● **EXERCISE DESCRIPTION**:
Give the data again, word for word.

● **MATERIAL PROVIDED**:

━━━━━━━━━━━━━━━━━━━━

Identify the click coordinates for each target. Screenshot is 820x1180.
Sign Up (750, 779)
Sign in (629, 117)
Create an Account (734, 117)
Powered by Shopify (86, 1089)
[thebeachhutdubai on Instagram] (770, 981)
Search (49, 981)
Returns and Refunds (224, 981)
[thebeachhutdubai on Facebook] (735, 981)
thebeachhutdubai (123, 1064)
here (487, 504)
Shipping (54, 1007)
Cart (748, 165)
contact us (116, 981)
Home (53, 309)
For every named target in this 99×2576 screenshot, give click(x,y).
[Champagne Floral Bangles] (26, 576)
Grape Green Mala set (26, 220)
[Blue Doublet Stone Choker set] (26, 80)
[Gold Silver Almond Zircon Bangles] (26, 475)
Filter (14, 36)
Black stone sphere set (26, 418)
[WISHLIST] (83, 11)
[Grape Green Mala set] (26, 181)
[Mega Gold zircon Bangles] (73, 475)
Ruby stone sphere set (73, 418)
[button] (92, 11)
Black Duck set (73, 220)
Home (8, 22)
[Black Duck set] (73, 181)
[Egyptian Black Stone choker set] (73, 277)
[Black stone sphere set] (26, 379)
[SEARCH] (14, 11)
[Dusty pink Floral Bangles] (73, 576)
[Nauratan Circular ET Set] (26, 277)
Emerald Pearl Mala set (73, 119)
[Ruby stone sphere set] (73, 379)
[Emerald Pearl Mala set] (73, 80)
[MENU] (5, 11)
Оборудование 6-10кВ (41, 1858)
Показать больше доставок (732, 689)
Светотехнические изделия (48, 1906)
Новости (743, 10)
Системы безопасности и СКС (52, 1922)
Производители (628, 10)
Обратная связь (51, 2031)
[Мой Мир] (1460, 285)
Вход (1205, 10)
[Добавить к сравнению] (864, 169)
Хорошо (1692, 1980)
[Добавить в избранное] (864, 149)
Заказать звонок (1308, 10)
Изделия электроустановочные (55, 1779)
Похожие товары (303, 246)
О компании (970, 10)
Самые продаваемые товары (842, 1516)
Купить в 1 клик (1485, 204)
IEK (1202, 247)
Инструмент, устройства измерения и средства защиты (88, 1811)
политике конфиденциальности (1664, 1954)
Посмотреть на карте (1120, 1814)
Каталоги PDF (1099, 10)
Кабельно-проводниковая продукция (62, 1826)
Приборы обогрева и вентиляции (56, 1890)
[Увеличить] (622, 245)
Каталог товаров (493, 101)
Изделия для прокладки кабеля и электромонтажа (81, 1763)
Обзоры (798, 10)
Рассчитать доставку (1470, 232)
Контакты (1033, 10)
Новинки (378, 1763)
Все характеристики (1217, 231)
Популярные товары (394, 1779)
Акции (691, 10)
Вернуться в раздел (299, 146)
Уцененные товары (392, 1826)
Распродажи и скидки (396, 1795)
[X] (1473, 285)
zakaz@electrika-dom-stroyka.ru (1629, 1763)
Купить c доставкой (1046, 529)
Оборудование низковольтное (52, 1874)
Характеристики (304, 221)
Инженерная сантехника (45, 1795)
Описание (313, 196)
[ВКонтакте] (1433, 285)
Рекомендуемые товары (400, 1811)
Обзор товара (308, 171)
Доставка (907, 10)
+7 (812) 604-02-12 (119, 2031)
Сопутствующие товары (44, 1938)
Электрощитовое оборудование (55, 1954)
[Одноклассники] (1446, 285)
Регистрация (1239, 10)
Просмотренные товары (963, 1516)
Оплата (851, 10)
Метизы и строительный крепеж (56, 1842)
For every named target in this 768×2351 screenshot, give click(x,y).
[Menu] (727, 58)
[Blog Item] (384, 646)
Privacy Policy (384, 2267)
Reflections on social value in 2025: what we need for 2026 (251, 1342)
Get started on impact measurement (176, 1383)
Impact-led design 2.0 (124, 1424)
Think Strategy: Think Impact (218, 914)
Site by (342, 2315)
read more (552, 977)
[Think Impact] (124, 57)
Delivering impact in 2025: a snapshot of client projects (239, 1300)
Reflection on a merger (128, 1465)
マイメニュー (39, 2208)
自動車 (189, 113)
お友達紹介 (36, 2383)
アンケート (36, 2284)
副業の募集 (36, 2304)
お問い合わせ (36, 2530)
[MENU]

━━━━━━━━━━━━━━━━━━━━

● **REPLY TO THE EXERCISE**:
Identify the click coordinates for each target. Screenshot is 820x1180.
Sign Up (750, 779)
Sign in (629, 117)
Create an Account (734, 117)
Powered by Shopify (86, 1089)
[thebeachhutdubai on Instagram] (770, 981)
Search (49, 981)
Returns and Refunds (224, 981)
[thebeachhutdubai on Facebook] (735, 981)
thebeachhutdubai (123, 1064)
here (487, 504)
Shipping (54, 1007)
Cart (748, 165)
contact us (116, 981)
Home (53, 309)
For every named target in this 99×2576 screenshot, give click(x,y).
[Champagne Floral Bangles] (26, 576)
Grape Green Mala set (26, 220)
[Blue Doublet Stone Choker set] (26, 80)
[Gold Silver Almond Zircon Bangles] (26, 475)
Filter (14, 36)
Black stone sphere set (26, 418)
[WISHLIST] (83, 11)
[Grape Green Mala set] (26, 181)
[Mega Gold zircon Bangles] (73, 475)
Ruby stone sphere set (73, 418)
[button] (92, 11)
Black Duck set (73, 220)
Home (8, 22)
[Black Duck set] (73, 181)
[Egyptian Black Stone choker set] (73, 277)
[Black stone sphere set] (26, 379)
[SEARCH] (14, 11)
[Dusty pink Floral Bangles] (73, 576)
[Nauratan Circular ET Set] (26, 277)
Emerald Pearl Mala set (73, 119)
[Ruby stone sphere set] (73, 379)
[Emerald Pearl Mala set] (73, 80)
[MENU] (5, 11)
Оборудование 6-10кВ (41, 1858)
Показать больше доставок (732, 689)
Светотехнические изделия (48, 1906)
Новости (743, 10)
Системы безопасности и СКС (52, 1922)
Производители (628, 10)
Обратная связь (51, 2031)
[Мой Мир] (1460, 285)
Вход (1205, 10)
[Добавить к сравнению] (864, 169)
Хорошо (1692, 1980)
[Добавить в избранное] (864, 149)
Заказать звонок (1308, 10)
Изделия электроустановочные (55, 1779)
Похожие товары (303, 246)
О компании (970, 10)
Самые продаваемые товары (842, 1516)
Купить в 1 клик (1485, 204)
IEK (1202, 247)
Инструмент, устройства измерения и средства защиты (88, 1811)
политике конфиденциальности (1664, 1954)
Посмотреть на карте (1120, 1814)
Каталоги PDF (1099, 10)
Кабельно-проводниковая продукция (62, 1826)
Приборы обогрева и вентиляции (56, 1890)
[Увеличить] (622, 245)
Каталог товаров (493, 101)
Изделия для прокладки кабеля и электромонтажа (81, 1763)
Обзоры (798, 10)
Рассчитать доставку (1470, 232)
Контакты (1033, 10)
Новинки (378, 1763)
Все характеристики (1217, 231)
Популярные товары (394, 1779)
Акции (691, 10)
Вернуться в раздел (299, 146)
Уцененные товары (392, 1826)
Распродажи и скидки (396, 1795)
[X] (1473, 285)
zakaz@electrika-dom-stroyka.ru (1629, 1763)
Купить c доставкой (1046, 529)
Оборудование низковольтное (52, 1874)
Характеристики (304, 221)
Инженерная сантехника (45, 1795)
Описание (313, 196)
[ВКонтакте] (1433, 285)
Рекомендуемые товары (400, 1811)
Обзор товара (308, 171)
Доставка (907, 10)
+7 (812) 604-02-12 (119, 2031)
Сопутствующие товары (44, 1938)
Электрощитовое оборудование (55, 1954)
[Одноклассники] (1446, 285)
Регистрация (1239, 10)
Просмотренные товары (963, 1516)
Оплата (851, 10)
Метизы и строительный крепеж (56, 1842)
For every named target in this 768×2351 screenshot, give click(x,y).
[Menu] (727, 58)
[Blog Item] (384, 646)
Privacy Policy (384, 2267)
Reflections on social value in 2025: what we need for 2026 (251, 1342)
Get started on impact measurement (176, 1383)
Impact-led design 2.0 (124, 1424)
Think Strategy: Think Impact (218, 914)
Site by (342, 2315)
read more (552, 977)
[Think Impact] (124, 57)
Delivering impact in 2025: a snapshot of client projects (239, 1300)
Reflection on a merger (128, 1465)
マイメニュー (39, 2208)
自動車 (189, 113)
お友達紹介 (36, 2383)
アンケート (36, 2284)
副業の募集 (36, 2304)
お問い合わせ (36, 2530)
[MENU]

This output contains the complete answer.